Screenshot grounding data:
===============

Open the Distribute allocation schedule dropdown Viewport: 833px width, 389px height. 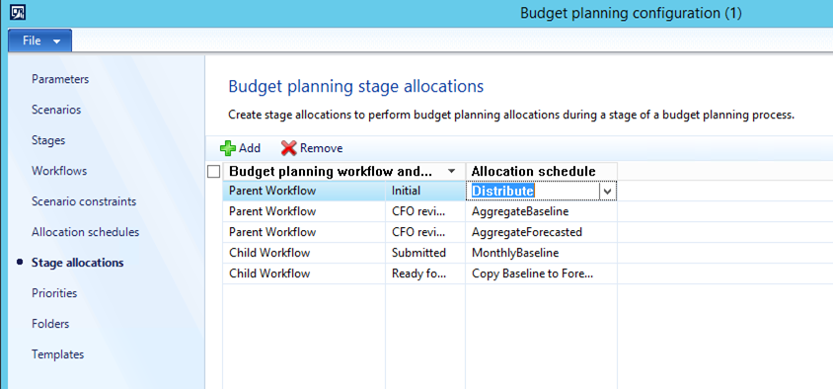coord(608,192)
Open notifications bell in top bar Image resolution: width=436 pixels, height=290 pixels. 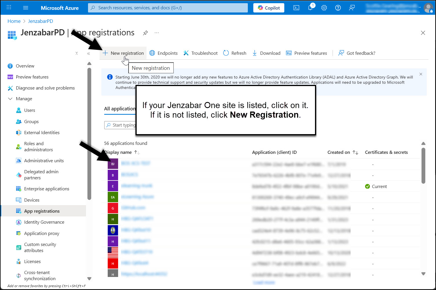click(310, 8)
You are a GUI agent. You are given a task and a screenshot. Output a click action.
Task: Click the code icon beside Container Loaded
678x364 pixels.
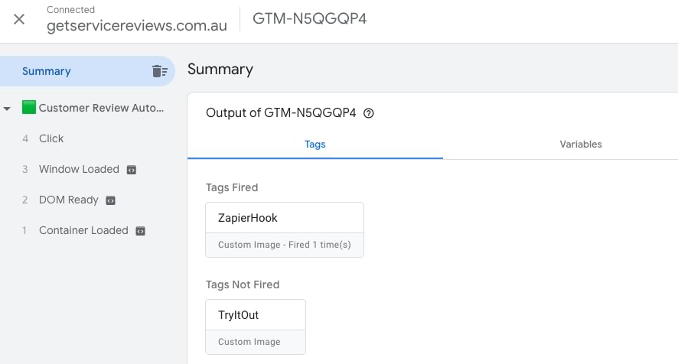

===============

Problem details
Copy exactly the lines from the line that has "Task: Click the" through the last line of the entries above, inclusive, and no others. Pictures do not go in the copy.

Answer to this problem
Task: Click the code icon beside Container Loaded
678x364 pixels.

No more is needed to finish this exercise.